Problem A
According to the notes on the OCLC code structure, which method of SRWDatabaseImpl should database classes avoid overriding?
Problem B
Continue the notes on the OCLC code and the PhyloWS work, picking up right after their final line.

Passage given
━━━━━━━━

Ryan's brief notes about the structure of the OCLC code: SRWServlet

  • doGet
    • SRWServletInfo reads the config files and sets up properities for all "known" databases.
    • passes off to processMethodRequest
      • SRWServletInfo.setSRWStuff parses the DB out of the request string,
        • SRWDatabase initializes a database object
          • Instantiates the proper class (as listed in SRWServer.props)
          • Reads in properties from the DB's config file
      • looks up some DB details, and sets them as properties of msgContext
    • Builds an SRW SOAP query out of the URL query and invokes it with AxisEngine.invoke()
    • when it returns, strips the SOAP stuff out
  • doPost
    • very similar to doGet, resulting in an AxisEngine.invoke()

srw_bindings.SRWSoapBindingImpl

  • searchRetrieveOperation is invoked by Axis
  • eventually calls SRWDatabase.doRequest() on the proper database class

Databases derive from SRWDatabaseImpl. This class implements the doRequest() method. It is best not to override this method, as it takes care of caching result sets and other useful administrative stuff. It is best to only override the abstract methods.

Products

  1. Fixed DendroPy to parse and write legal Nexml
  2. Import/export Nexml from BioSQL
  3. Added support for matrices to BioSQL
  4. Improved the PhyloWS spec
  5. System to index Nexml files into Lucene
  6. Phylr -- A modular implementation of the PhyloWS find API (currently supports Lucene, but can be easily expanded for other back-end storage systems)

Daily Standup Reports

Tuesday

Delivered by Ryan. notes by Dave

  • Big challenges have been what does PhyloWS really mean.
  • What portions are we trying to address this week?
  • Settled on
    • Every time you get data from a PhyloWS query you'll get a single file with embedded NeXML trees back.
  • Not tackling character matrix now, probably not this week.

━━━━━━━━

Collected material
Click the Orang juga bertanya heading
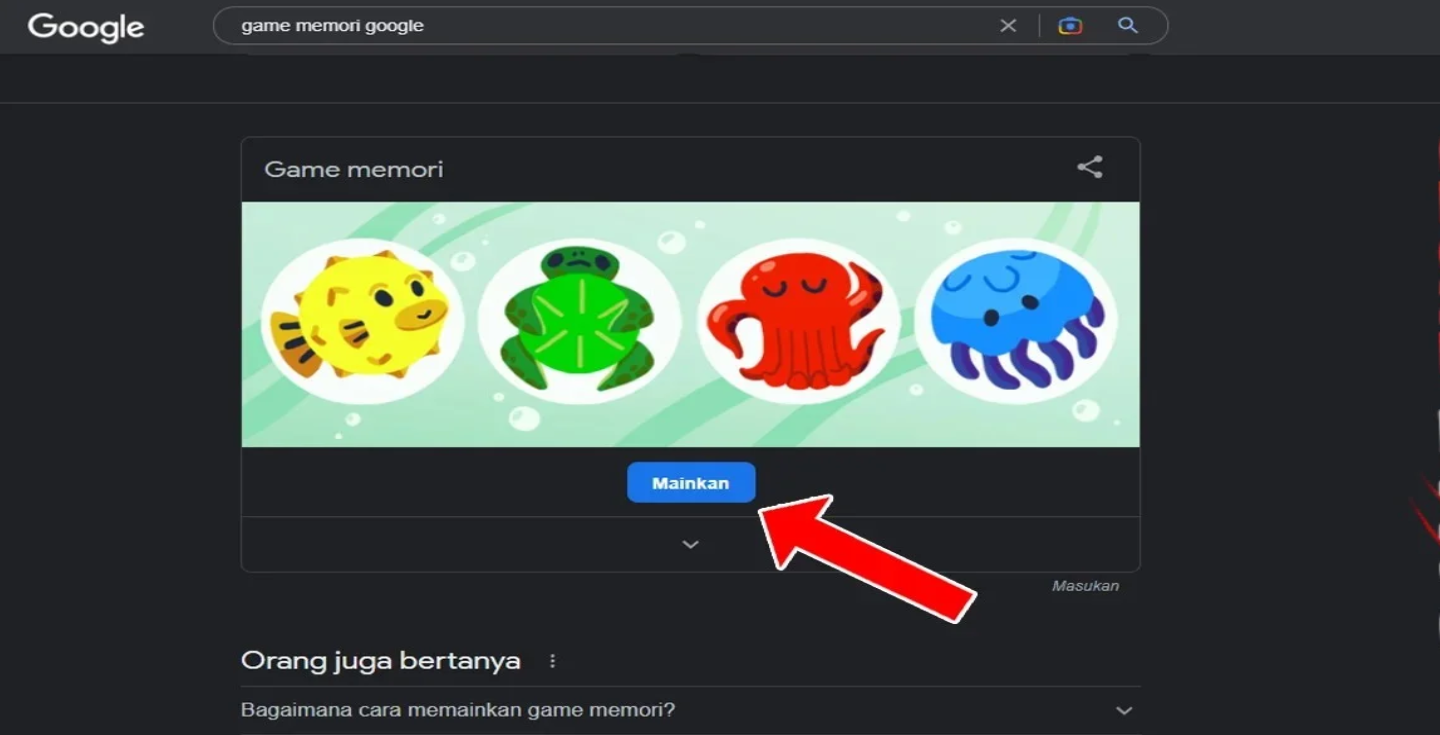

━━━━━━━━

Exercise answer A
The doRequest() method.

Exercise answer B
  • Plans for today: Identify what we'll do with the rest of the week

Wednesday

Delivered by Ryan. notes by Dave

  • Clarified some PhyloWS spec issues.
  • Ran through spec focusing on basic retrieval of trees, searching over basic tree content
  • Tackle matrix issues towards end of work, hopefully
  • Convert TreeBASE to NeXML - have script
  • Parse these trees and get indexable content out. Read those index and make it available via PhyloWS
  • By end of today have TreeBASE content available in searchable form.

Questions:

  • Rutger:
    • Noticed extra tags in your NeXML. Hints at that we don't yet know how to add metadata.
    • Can the Semantic API for CDAO Subgroup verify that xml-rdf-xml transition works. (???)
    • Metadata in NeXML still an open issue.
    • Arlin:
      • Can we try separate approaches and try each.
      • Rutger:
        • are dicts going away in favor of RDFA structures?
  • Today experiment a little more. Arlin make examples, and groups see if they can transform it

Thrusday

Given by Ryan, noted by Dave

  • Spent time in PhyloWS Bootcamp arguing over concepts.
  • Throughout week have been modifying the PhyloWS spec
  • TreeBASE into NeXML is done
  • Nearly done parsing those files into an index.
  • Now working out kinks and making it nice and pretty.
  • Somewhere along the line Hilmar and Jeet will work on SQL adaptors.